Manish Mundra, who made his directorial debut recently with a hard-hitting “Siya” says that a sensitive film made on a small budget with new actors neither gets an audience nor gets promoted properly.
“We talk about artistic films made abroad with gusto, but when the same type of film is made in our country, we do not reach the theatres to see it. Then we complain that good films are not made in Hindi cinema,” he says.
Film director and actor Prakash Jha, whose sweet, little film "Matto Ki Saikil" is in news these days, concurs. In several interviews in the run-up to his movie, he revealed that no one showed interest when he wanted to sell his film on the OTT platform. “Everyone said that no one wants to watch a film without a star cast,” he says.
It is only after his bitter experience with the OTT platforms that he decided to release “Matto Ki Saikil” in theatres. Even though it was released on a limited number of screens in the theatre, it received good reviews.
It is obvious that the makers of small films, however good, keep facing the challenges. Journalist Ajay Brahmatmaj says that those making small-budget films have to first come out of inferiority complex and cynicism. “No one wants to hear their complaints. Nobody cares about their anger,” he says.
Therefore, he says, one has to fight it out instead of voicing grievances. “Today, big production houses and OTT platforms are supporting good content. That's why I think low-budget films should target the OTT platform only. It will give them money as well as the audience. That will also help them make more movies of their choice in the future,” he adds.
A successful film director Madhur Bhandarkar, for one, made a meaningful film with actress Tamannaah Bhatia such as "Babli Bouncer", backed by Star Studios and released on Disney Hotstar. “There is a need to learn from this example. The makers will have to adjust to the changes rather than just airing the grievances,” he says
Actor Yashpal Sharma says “We cannot fight a war with a big production house, film distributor, or a multiplex chain.
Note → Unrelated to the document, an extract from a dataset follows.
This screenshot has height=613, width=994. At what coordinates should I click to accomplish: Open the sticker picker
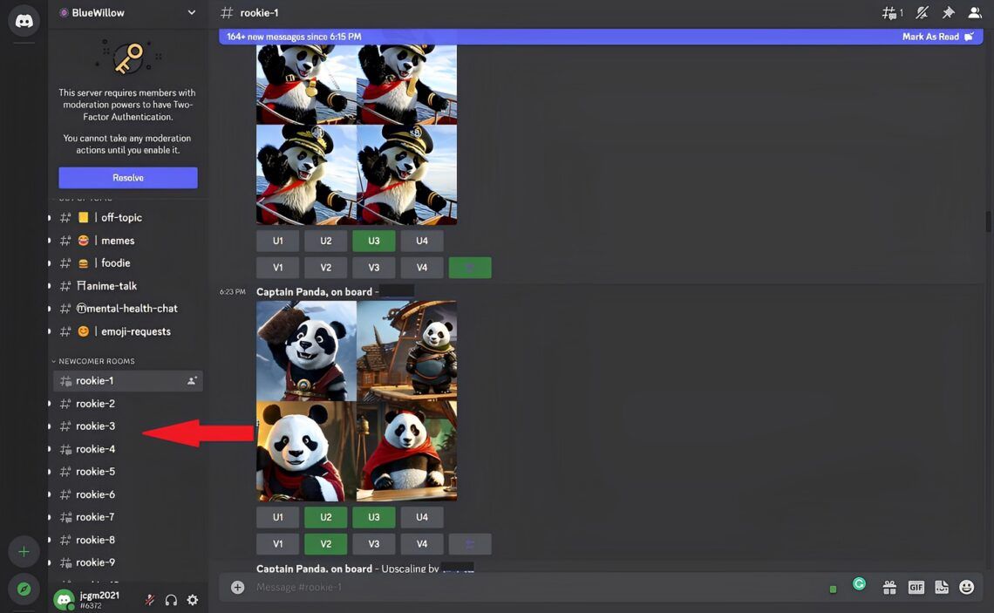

Our strength is our content. If the content has power, release it only on 200 to 300 screens. If the audience is impressed by the film, the audience themselves will spread positive word about the film and help it get 300 to 1000 screens,” he says. Several movies like "Badhaai Ho", "Bareilly Ki Barfi", and "Article 15" in recent years are examples of that.
Brahmatmaj, however, underlines the important role that the government can play to boost small cinema. He says, “In Maharashtra, for example, meaningful Marathi films are getting the support of the government. There are fixed shows and timings of Marathi films in theatres. That is why Marathi films are flourishing. Similar cooperation of the government is necessary for meaningful Hindi cinema as well. Producers of small films cannot afford to fight against big corporate houses,” he says.
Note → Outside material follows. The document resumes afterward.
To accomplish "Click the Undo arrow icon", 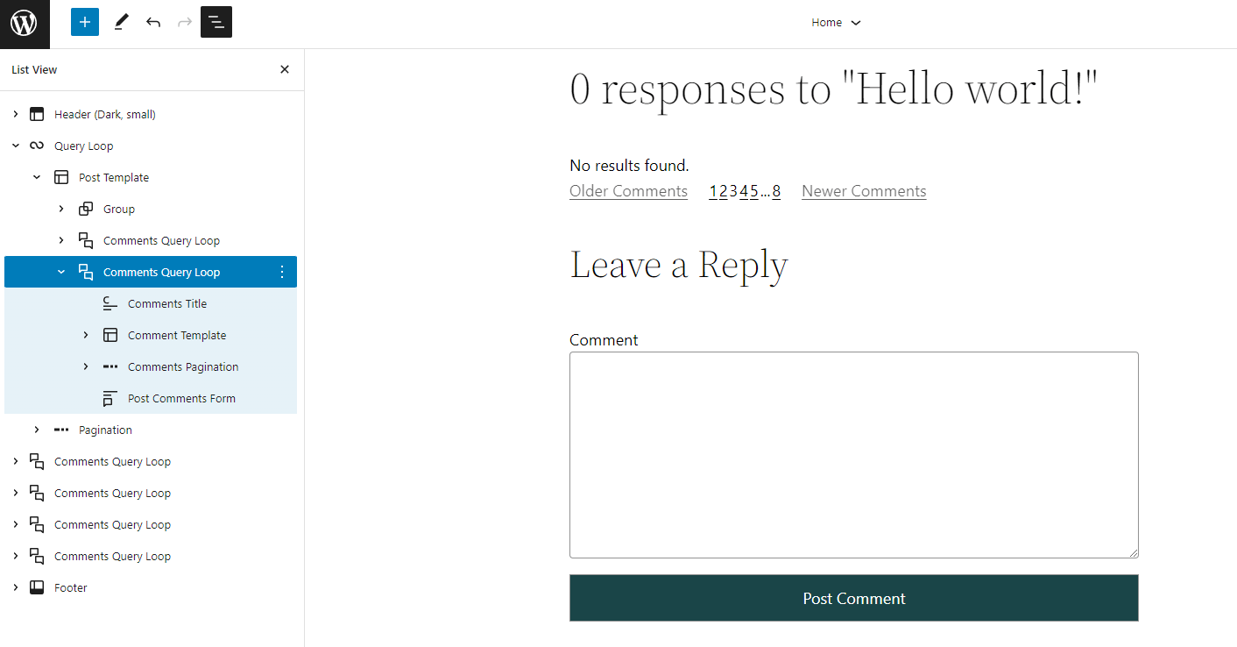I will (x=153, y=22).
He says, if the demand for protection of meaningful cinema is raised in a systematic manner by the film lovers and producers before the government, it is bound to yield positive results. He says if the government feels that by supporting such films, the culture, language, and art of the state could be promoted, it may take favourable decisions.
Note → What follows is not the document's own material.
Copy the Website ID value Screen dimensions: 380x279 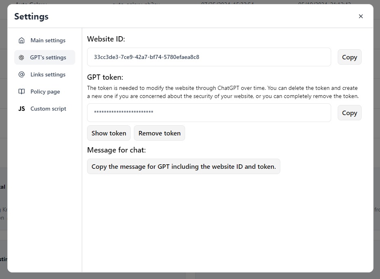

That obviously makes it imperative for the makers of small films to come up with innovative ways to woo the audience back. Recently, due to slashed ticket prices, a small-budget film "Chup" got a good response from the audience recently. “Such a move will definitely benefit small films and ensure footfalls in theatres,” he says.
Manish Mundra says that everyone has to come together and the audience has to be aware. "Only then will the new filmmakers be able to muster the strength to tell their stories. If not today, then tomorrow, that time has to come," he says.